By J. Ferguson
Arizona Daily Wildcat
One month after the UA and the West University Neighborhood Association ceased negotiations concerning the fates of seven homes along East Sixth Street, the two parties will resume talks Nov. 14.
For the families living in three of those houses, this new dialogue gives them hope that their threatened homes may be spared.
Bruce Wright, UA's director of economic development, said the university wants to demolish the houses to make room for a flat surface parking lot. The UA already owns four of those houses and wants to use its eminent domain action to seize and condemn the other three to build the planned parking lot.
Eminent domain action, if approved by the Arizona Board of Regents, would allow the UA to destroy the homes because their presence threatens a crucial university project.
Wright said the parking lot is considered crucial by the university because the Environmental and Natural Resources Building under construction on the corner of North Park Avenue and East Sixth Street displaced an existing parking lot.
At a meeting Thursday, WUNA rejected the university's latest proposal, which still calls for the destruction of the homes on the 800 block of East Sixth Street.
All three families live on that block.
In the proposal, the UA said it will rehabilitate the homes on the 900 block of Sixth Street. The homes have been left vacant for several years.
The university also is asking the City of Tucson to close Tyndall Avenue between Fifth and Sixth Street and give the university the right of way to use it as a parking lot.
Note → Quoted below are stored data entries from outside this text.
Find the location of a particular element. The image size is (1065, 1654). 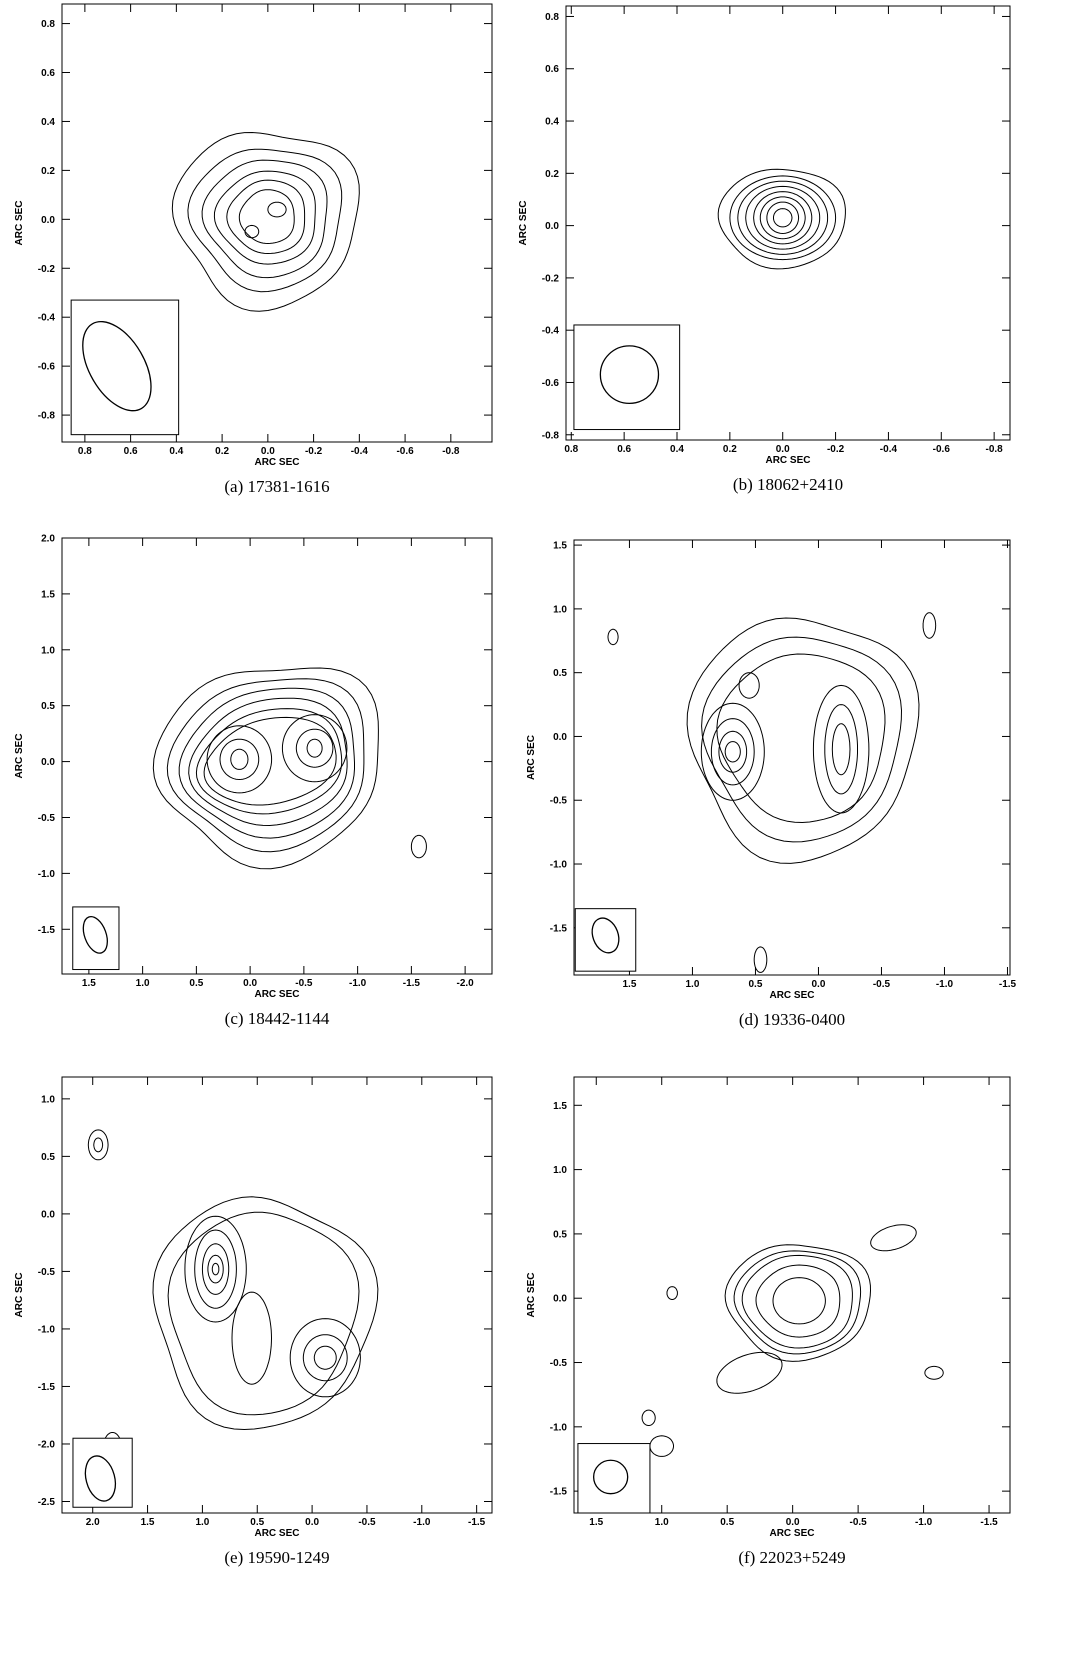

panel-c-xtick-label: 1.5 is located at coordinates (89, 984).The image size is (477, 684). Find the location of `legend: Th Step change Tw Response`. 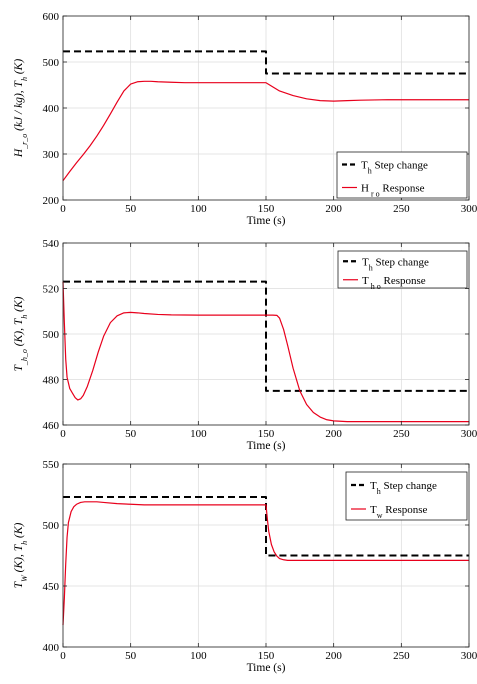

legend: Th Step change Tw Response is located at coordinates (406, 496).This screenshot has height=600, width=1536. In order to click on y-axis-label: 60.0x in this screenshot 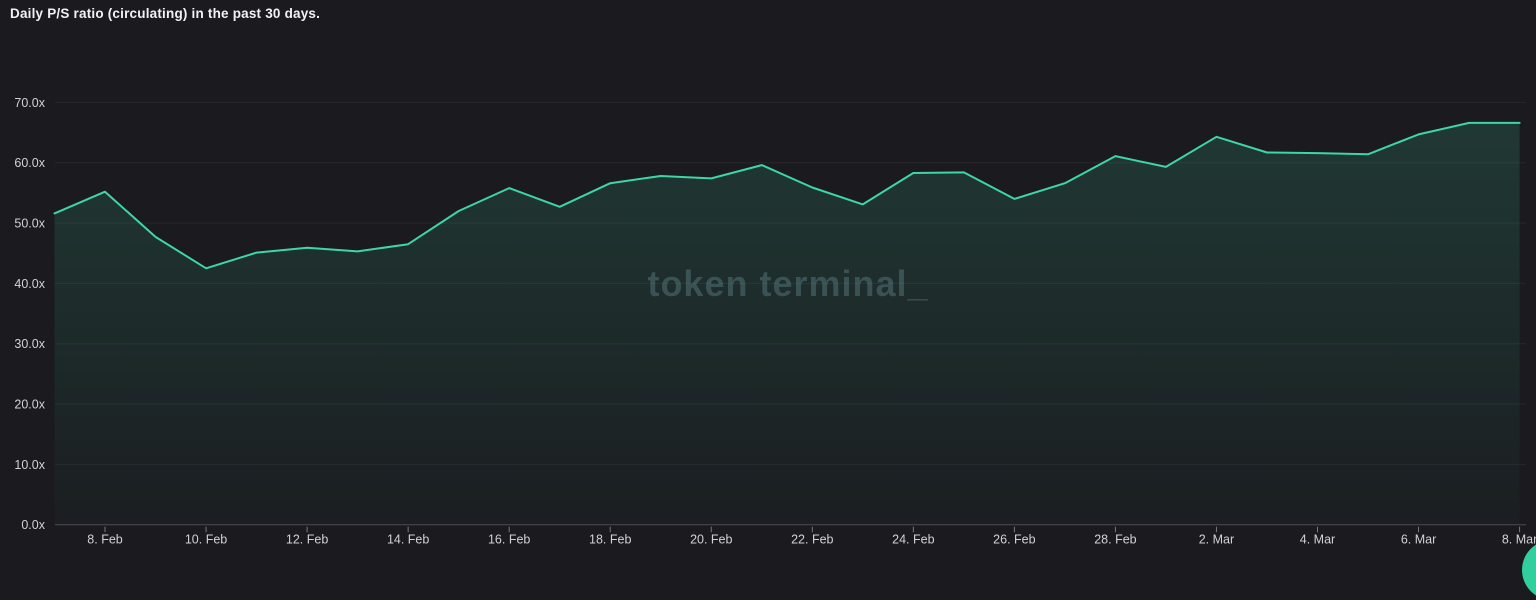, I will do `click(30, 163)`.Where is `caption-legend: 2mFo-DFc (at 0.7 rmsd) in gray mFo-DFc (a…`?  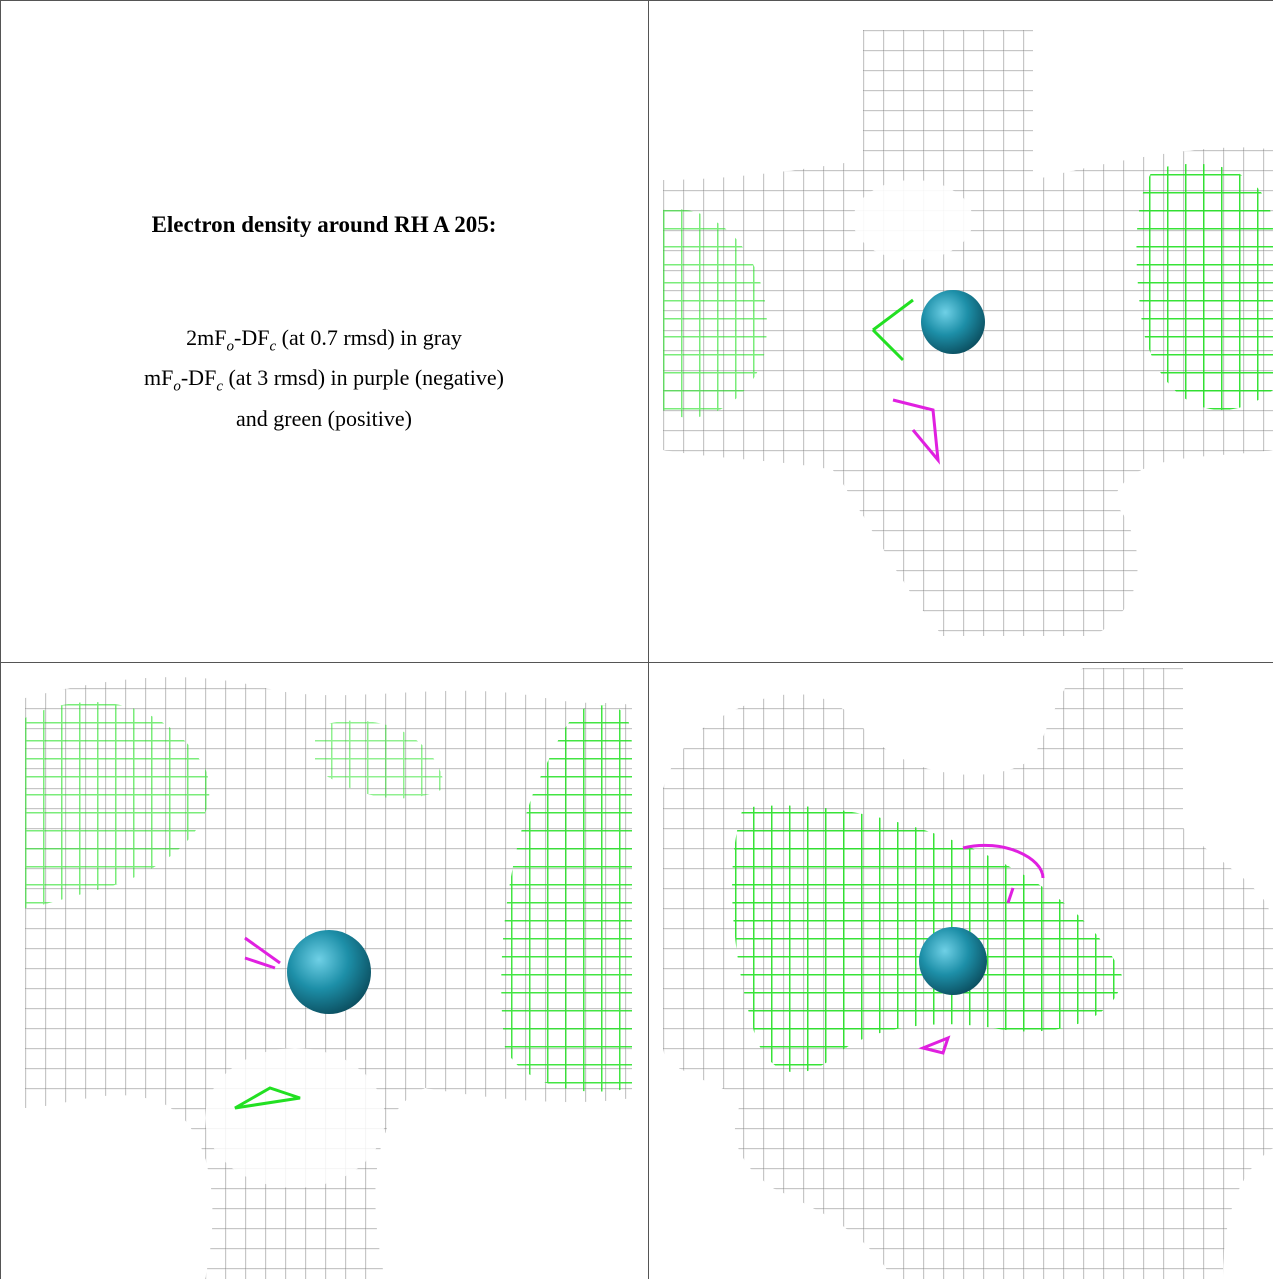
caption-legend: 2mFo-DFc (at 0.7 rmsd) in gray mFo-DFc (a… is located at coordinates (324, 378).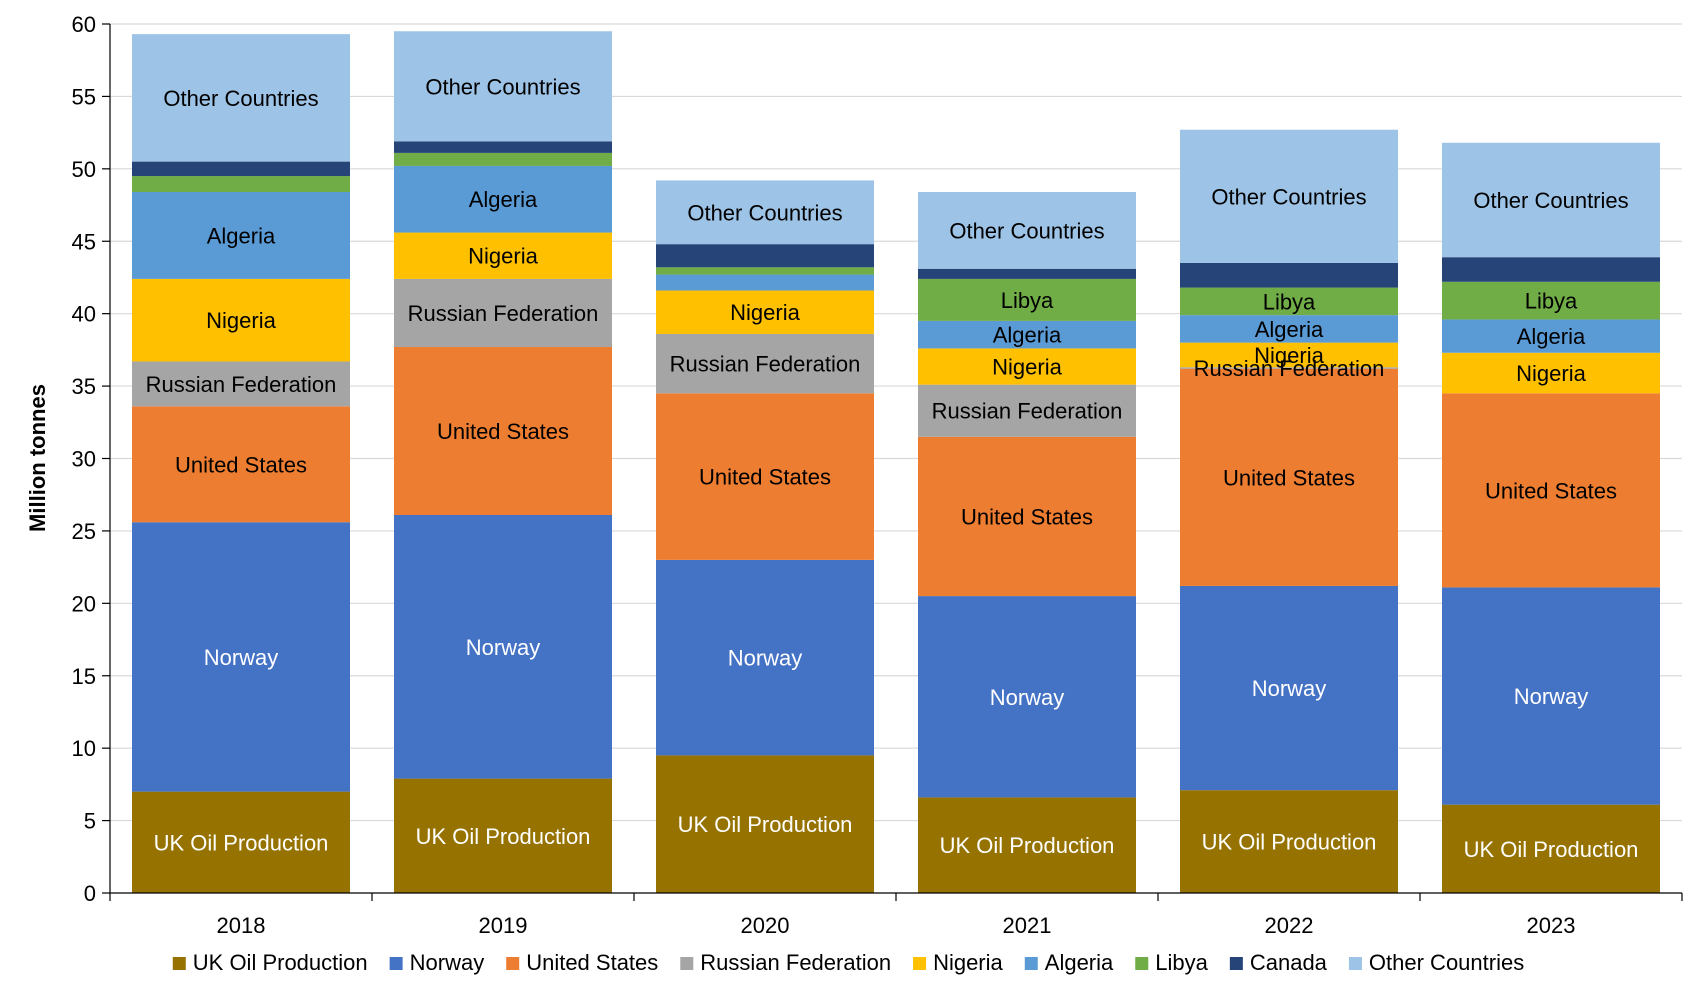  What do you see at coordinates (84, 532) in the screenshot?
I see `y-tick-label: 25` at bounding box center [84, 532]. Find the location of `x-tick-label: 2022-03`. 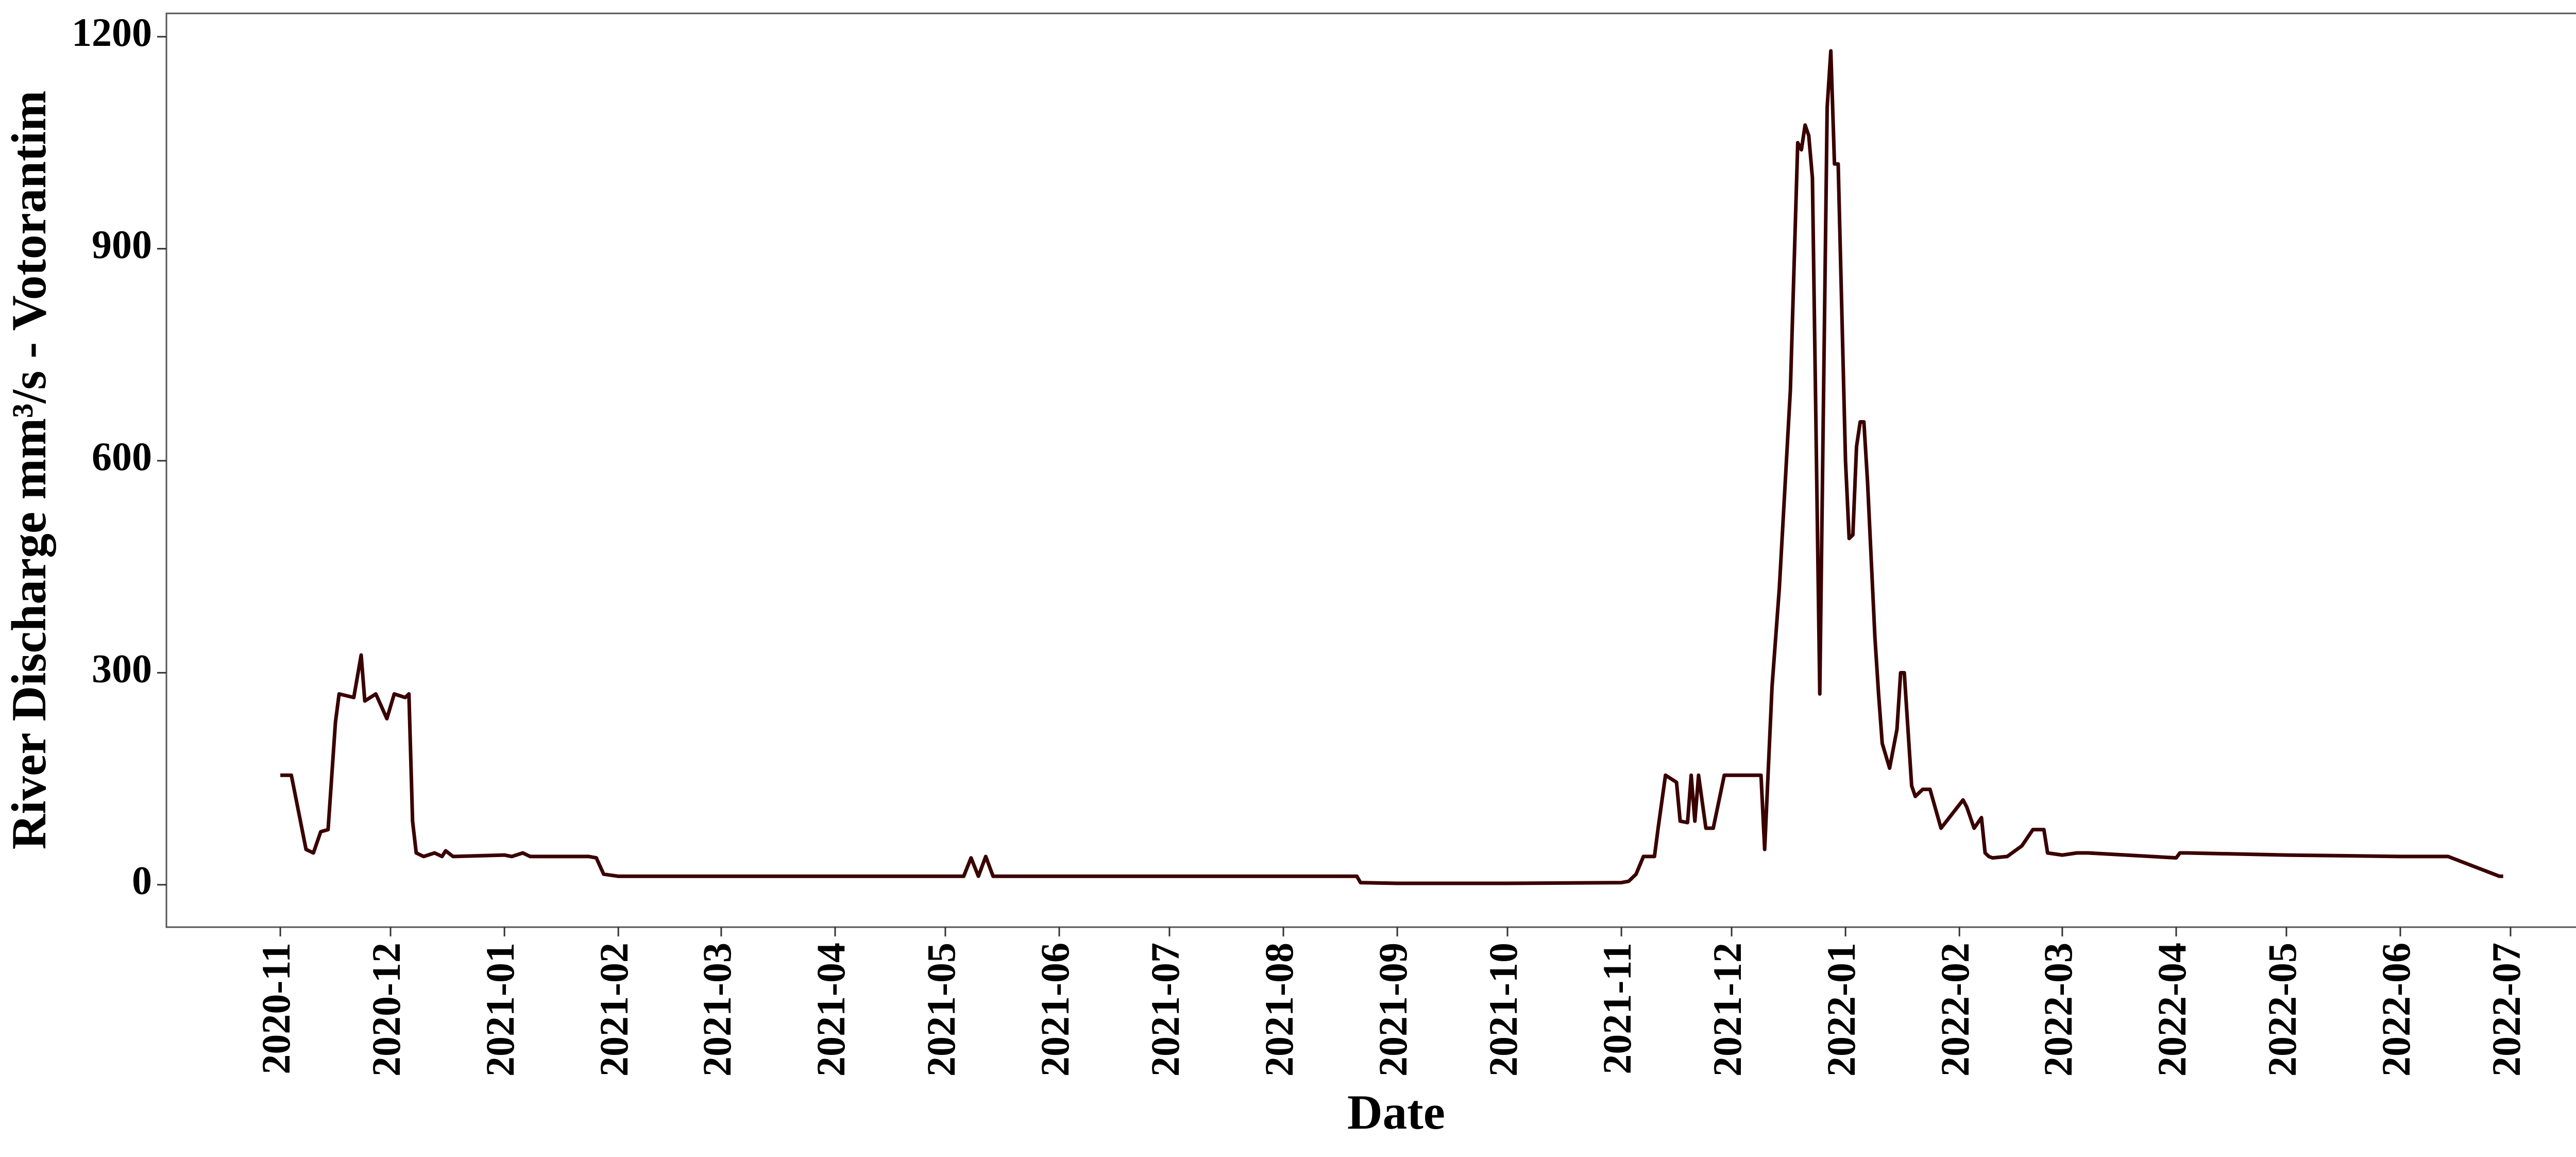

x-tick-label: 2022-03 is located at coordinates (2058, 1010).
John Patterson, a WUNA member, said the UA would gain more parking spaces from closing Tyndall than it would through the demolition of homes.
"If anything, this proposal is actually worse than the last as far as we are concerned," Patterson said.
Wright said he is optimistic that the two parties will be able to find common ground.
"It (the proposal) is basically a compromise between the two plans," Wright said.
Despite the fact that the proposal still calls for the destruction of houses, Patterson said he hopes the negotiations will bring the two parties closer to a deal which saves the threatened homes.
"We are very anxious to put this matter to rest, to get together and negotiate a deal," he said, "a deal that saves the homes of the people who want to continue to live there."
WUNA and two other local neighborhood associations will meet with university officials Nov. 14 to discuss the homes and other university expansion plans.